Input records
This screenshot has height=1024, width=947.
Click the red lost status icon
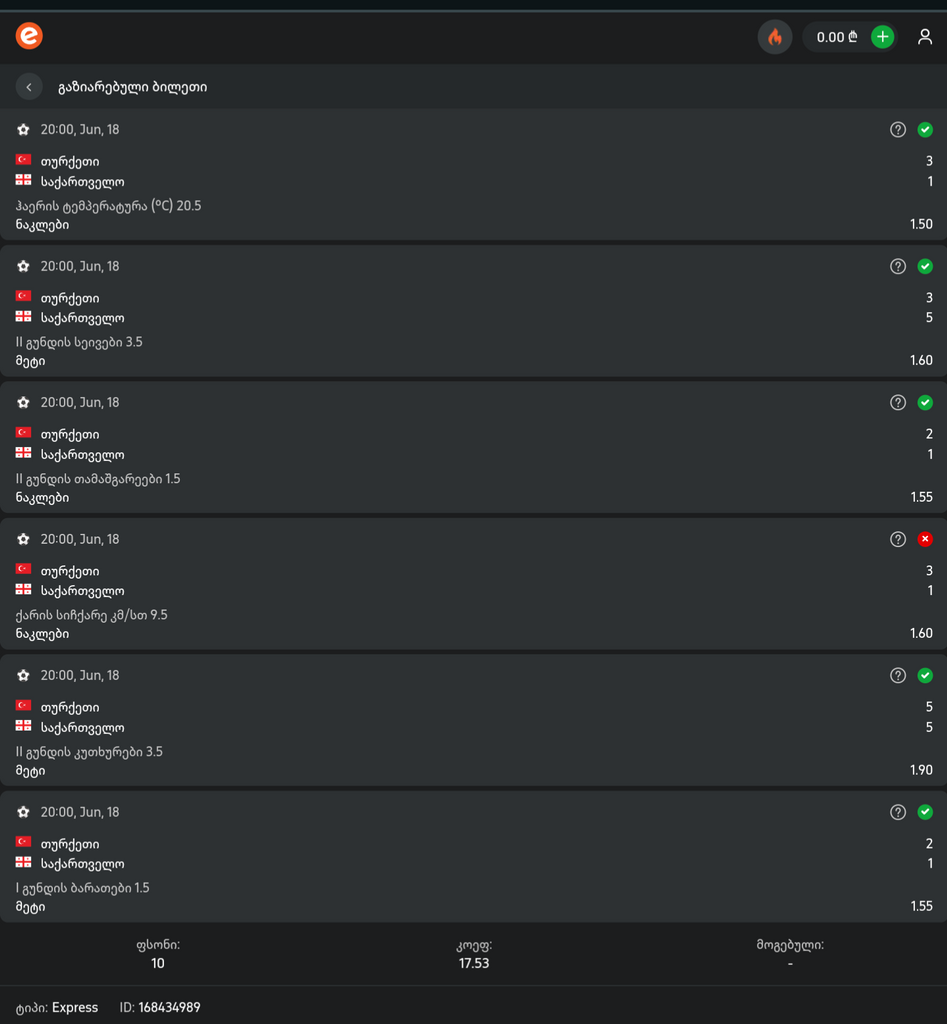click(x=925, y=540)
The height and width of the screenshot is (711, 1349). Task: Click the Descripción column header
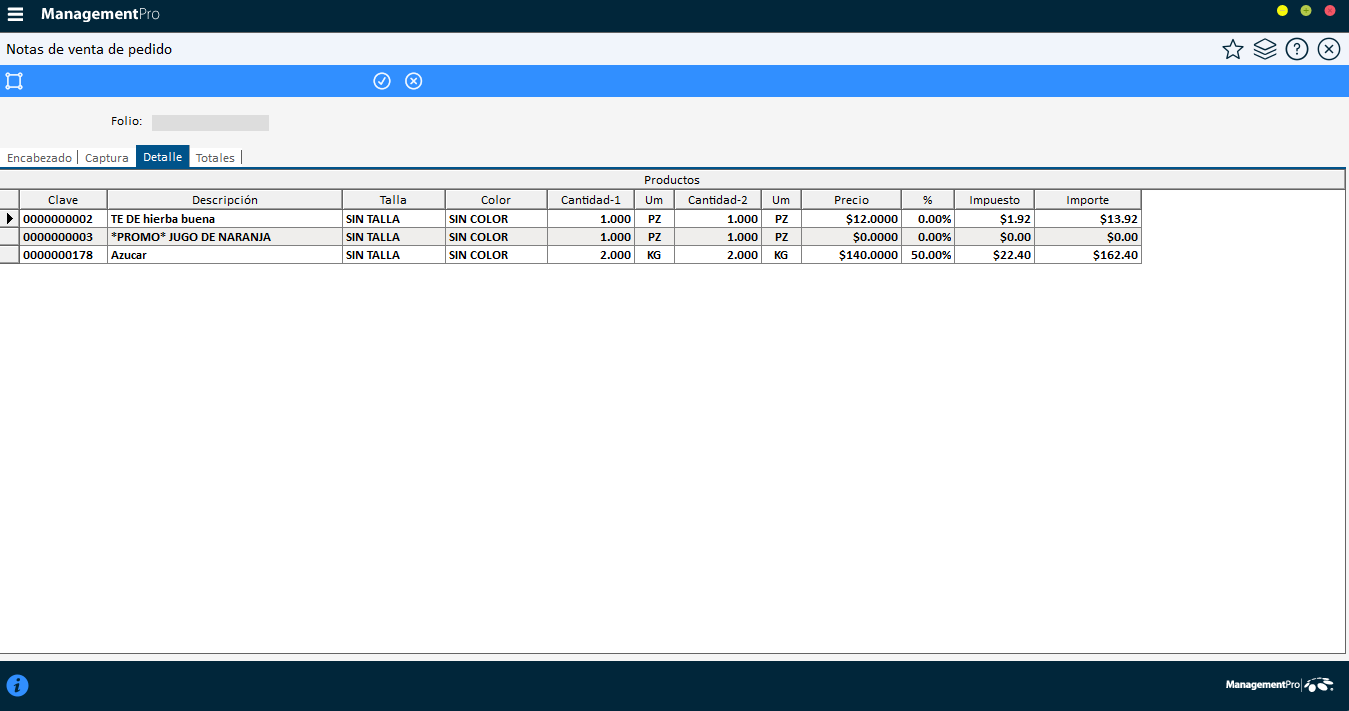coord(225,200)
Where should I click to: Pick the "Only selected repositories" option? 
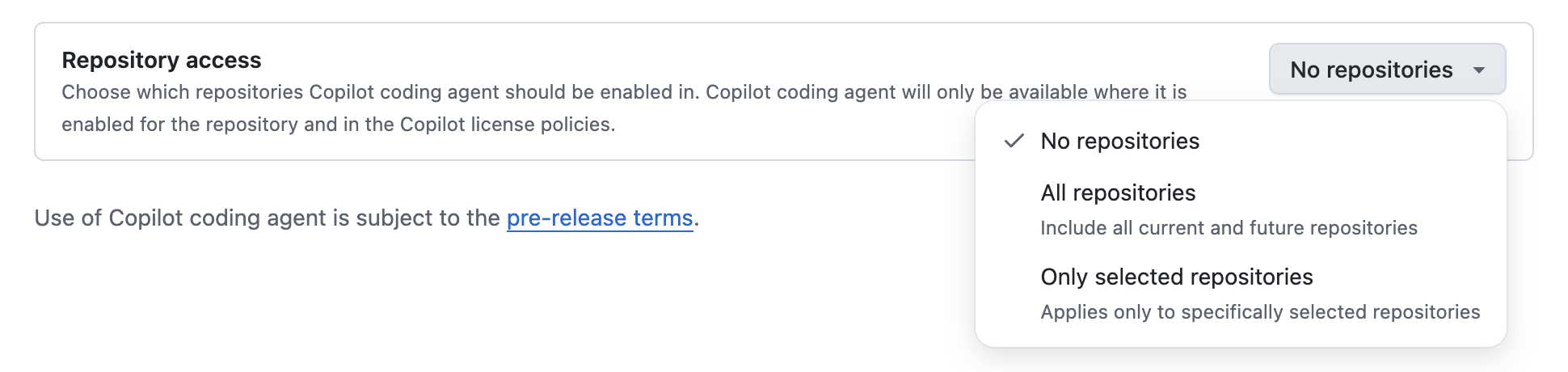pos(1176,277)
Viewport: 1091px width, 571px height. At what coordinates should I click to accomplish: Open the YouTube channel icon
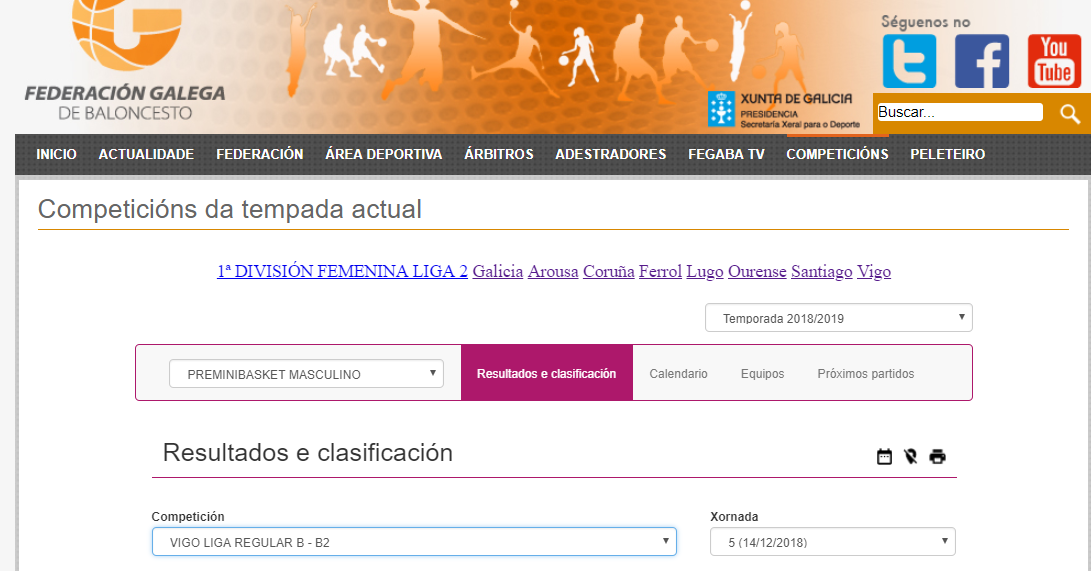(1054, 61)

Requirement
Since the pictures are not wanted, copy only the text of the records above, exactly.

Answer box
This screenshot has height=1024, width=947.
Click the red lost status icon
click(x=925, y=540)
The height and width of the screenshot is (711, 1349). Task: Click the Descripción column header
coord(225,200)
Where should I click to: Pick the "Only selected repositories" option? 
pos(1176,277)
Viewport: 1091px width, 571px height. At what coordinates should I click to accomplish: Open the YouTube channel icon
(1054, 61)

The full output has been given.